AI safeguards imaging devices from ‘malicious’ cyberattacks

A new artificial intelligence technique promises to ward off cyberattacks targeting medical imaging devices and protect against other system-related errors.

The dual-layer platform identifies potentially malicious instructions sent from a host computer to an imaging machine. And when tested on a computed tomography system, it detected up to 99% of abnormal information.

Researchers from Ben-Gurion University of the Negev in Israel will present their work Aug. 26 at the 2020 International Conference on Artificial Intelligence in Medicine.

Tom Mahler, a PhD candidate at BGU, will lead the talk on Wednesday. He noted that medical devices such as MRI, ultrasound and CT are controlled by instructions sent from a primary computer. Cybercriminals can, however, bypass protections and send altered directions to such modalities, manipulating radiation settings or device components to harm patients.

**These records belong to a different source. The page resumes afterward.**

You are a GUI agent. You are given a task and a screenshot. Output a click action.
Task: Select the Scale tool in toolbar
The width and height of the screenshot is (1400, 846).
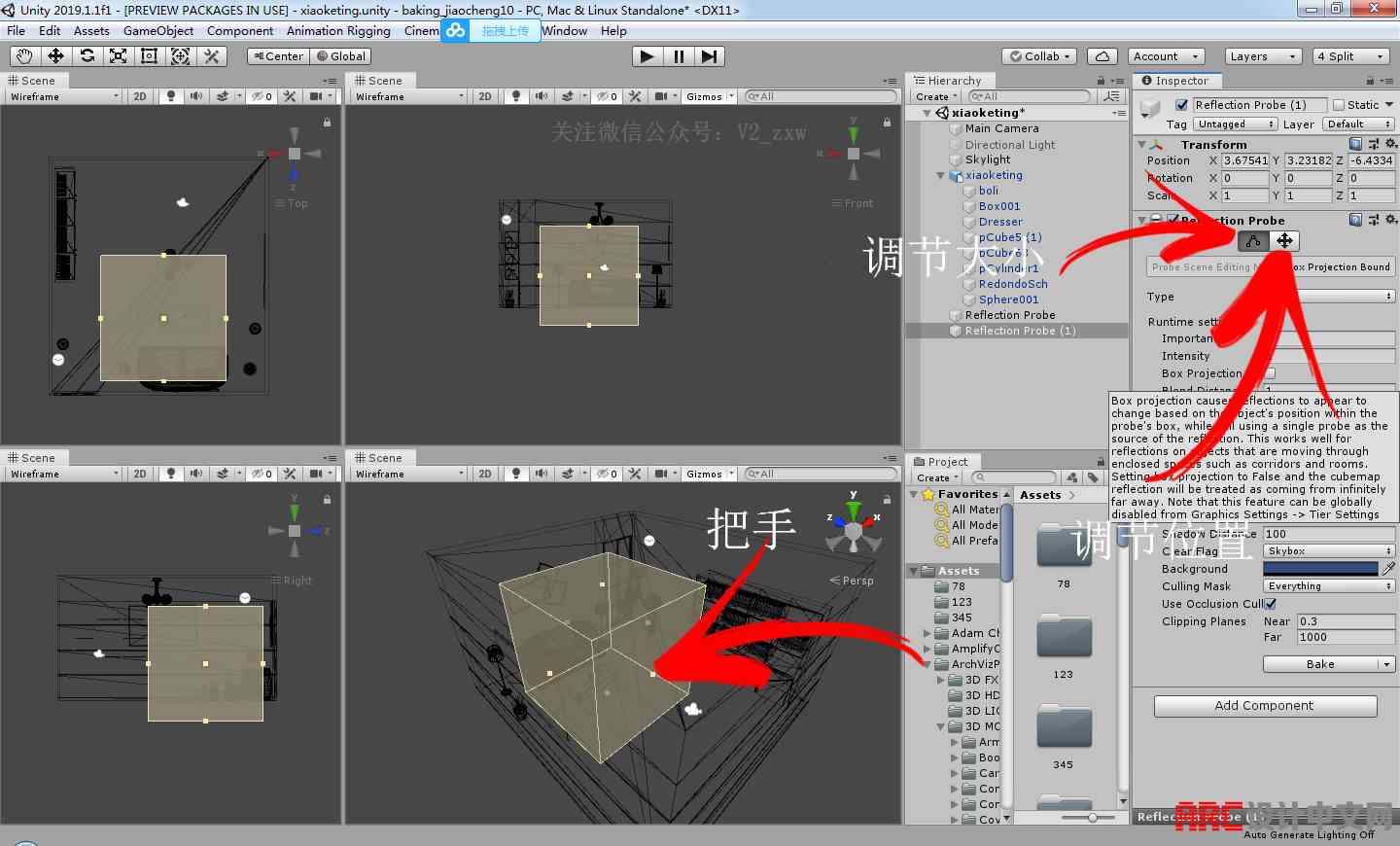click(118, 56)
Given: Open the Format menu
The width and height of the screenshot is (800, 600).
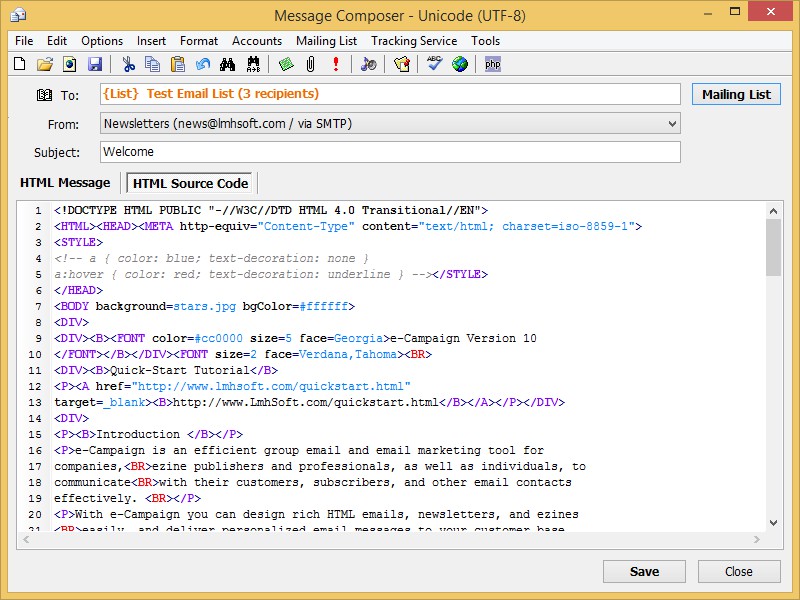Looking at the screenshot, I should pyautogui.click(x=198, y=41).
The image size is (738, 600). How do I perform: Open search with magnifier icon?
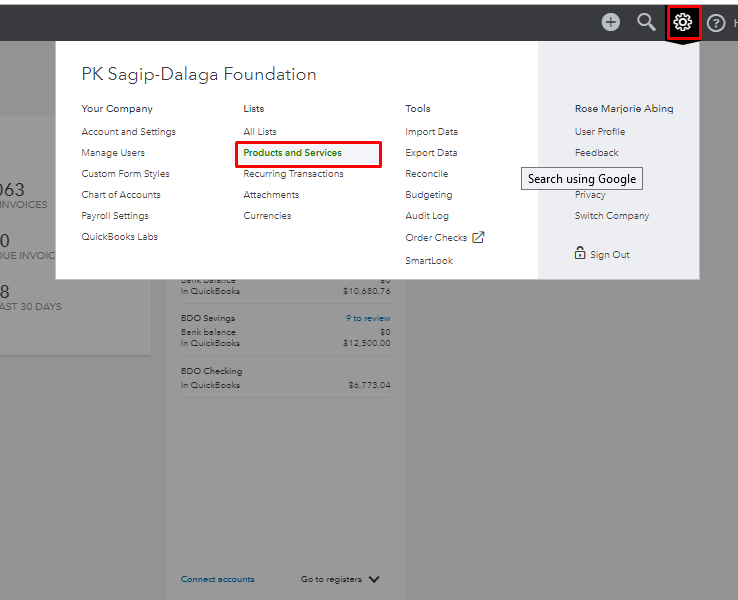pyautogui.click(x=647, y=22)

And in some cases, a technician may make a costly error or a virus-infected host computer could automatically disrupt the imaging process.

With this in mind, Mahler et al. created their dual-layer architecture that focuses on rooting out two types of deceptive instructions. The first is known as “context-free” directions, which are “unlikely values” such as administering 100-times more radiation than is normal. The other is “context-sensitive” instructions, which can include mismatching the intended scan type, patients’ age, or diagnosis.

"For example, a normal instruction intended for an adult might be dangerous [anomalous] if applied to an infant,” Mahler said in a statement. “Such instructions may be misclassified when using only the first, context-free, layer; however, by adding the second, context-sensitive, layer, they can now be detected.”

The team tested its AI on a CT system, using 8,277 recorded instructions and put the context-free layer to the test using 14 unsupervised detection algorithms. As part of their study, they evaluated the context-sensitive layer on four various clinical objectives.

After analysis, the second CS layer boosted the overall detection of abnormal instructions from 71.6% (F1 score) to between 82% and 99%.